— GOAL 1 —
Reproduce the listing word for word, starting with the line that contains "Where should I" and going on through the line that contains "pyautogui.click(x=1150, y=360)", with both of those lines included. Leave the pictures out.

— PASSAGE TO READ —
## START
Last week, my wife came in to find me with a curtain of hair in front of my eyes, listening to Nirvana. I was packed off to a barber shop in double time.

Back in my grown up world, we drive in second gear around the streets of south Dublin, as inconspicuous as a drive-by shooting. We’re looking at houses, all executors’ sales, in the flesh to establish if they are any prettier or uglier than in doctored pictures on the internet.

One house in particular bore terrible secrets hidden in its blue-skied online advertisement. We were busy stalking the streets around Rathmines to find a seemingly gorgeous period house we had been down to view. When we eventually negotiated the pointless one-way system in Rathmines, we wrestled each other for the phone to cancel the viewing.

The roadlet it was on, with “on street parking”, was incredibly narrow. We escaped with our car scraped to bits, but our mortgage intact.

In the cruel light of day, not even Photoshop could redeem this house. It was classic flatland, not a serious residence. The price, shamefully, didn’t reflect that.

Rather than stalking individual houses, some potential buyers multitask. There’s no one-house- at-a-time for them. They may like one house, but will see another option not far away.

One estate agent told me of an instance, where potential buyers were looking at two houses on the same street, weighing up their options as to which would be a better deal for them. You make your offers and see which bites. Who said drift netting had been banned in Irish waters?
## END
— DATA TO USE —
## START
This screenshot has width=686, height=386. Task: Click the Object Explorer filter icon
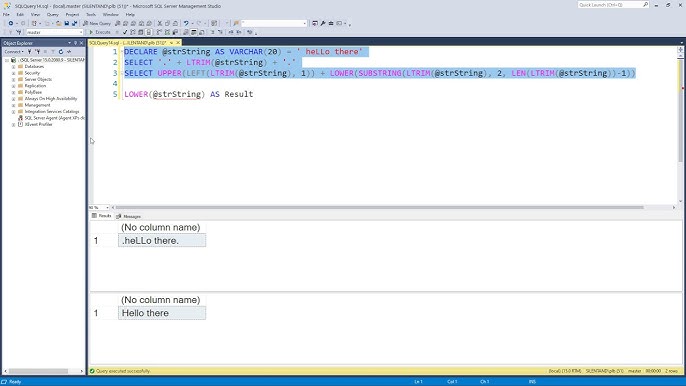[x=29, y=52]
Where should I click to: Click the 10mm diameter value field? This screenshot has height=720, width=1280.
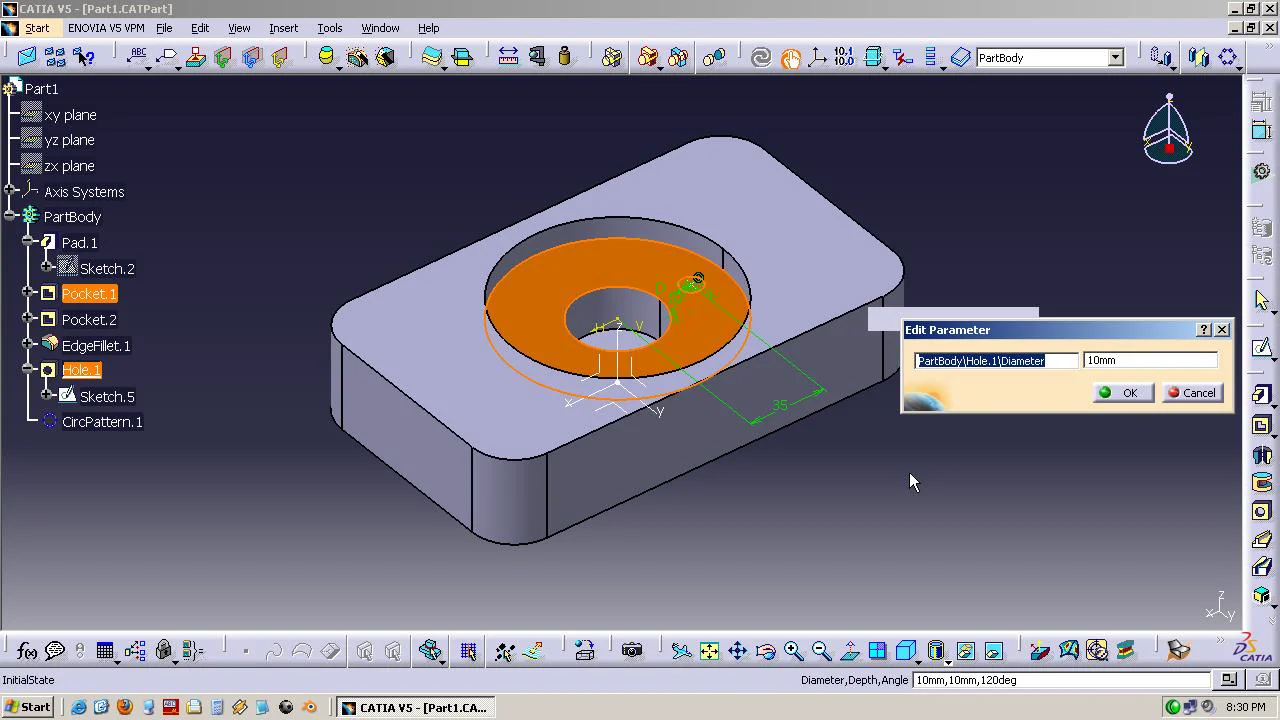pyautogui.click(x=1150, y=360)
## END
## START
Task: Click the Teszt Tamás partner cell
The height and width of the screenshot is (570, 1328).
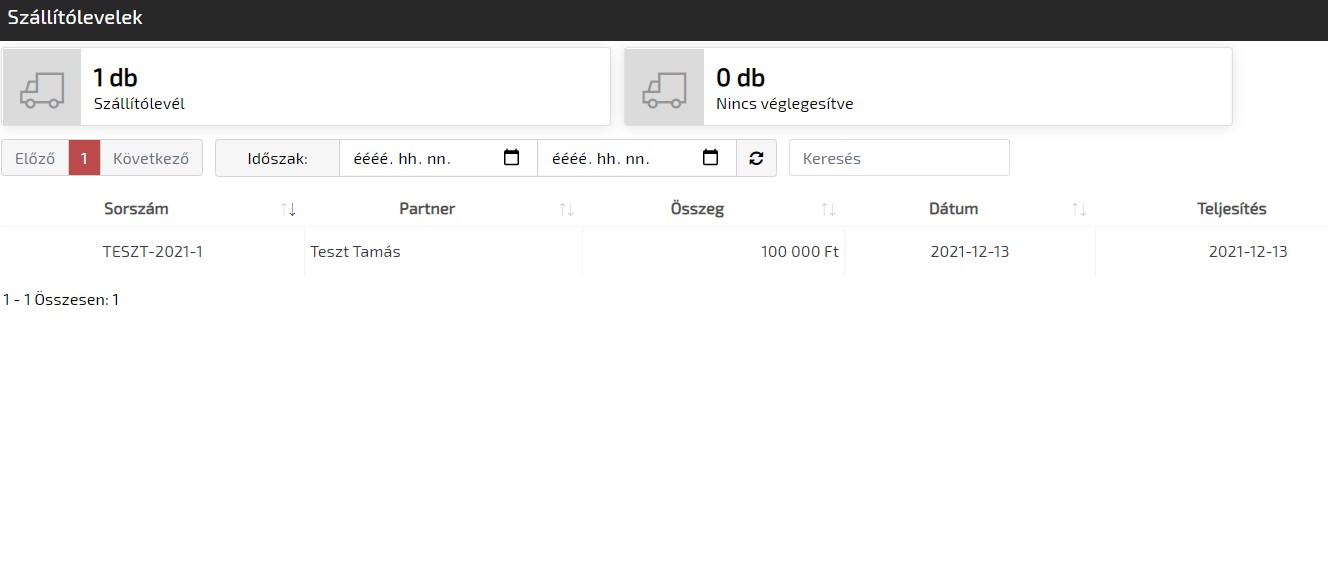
## END
— GOAL 2 —
Continue the piece about house-hunting in south Dublin, picking up right after its last sentence.

— EXERCISE ANSWER 1 —
Where should I click to: Click the 10mm diameter value field? This screenshot has height=720, width=1280.
pyautogui.click(x=1150, y=360)

— EXERCISE ANSWER 2 —
We look at one house at a time. But after fruitless attempts to get somewhere with this tactic, we’ve decided we’re going to follow suit and be promiscuous with property. Commitment is for squares and grown-ups! We’ve identified some places in our ideal, Dún Laoghaire-ish location. We have a price in mind which is considerably less than the asking price, but we’re not going to let someone make a silk purse out of a sow’s ear at our expense. We’ll play it cool and see who really wants our money, it’s not a lot, but it’s a sum we can stand over. And we have trends on our side.

Many potential house buyers are playing the field. Houses are coming back on the market, like our bloated, back-alley maisonette in Rathmines, as punters set to define the market on their terms.

In the past, people were forced into buying houses blind, only to discover they got absolutely no value for money. They are paying off huge loans on depreciating assets.

Now, you don’t have to rush into a sale. Take your time, look around the neighbourhood. What will be, will be.

We might have found one house that could be ideal. Roomy, a dawdle from work, it seems too good to be true. Maybe it’s the real deal. Maybe.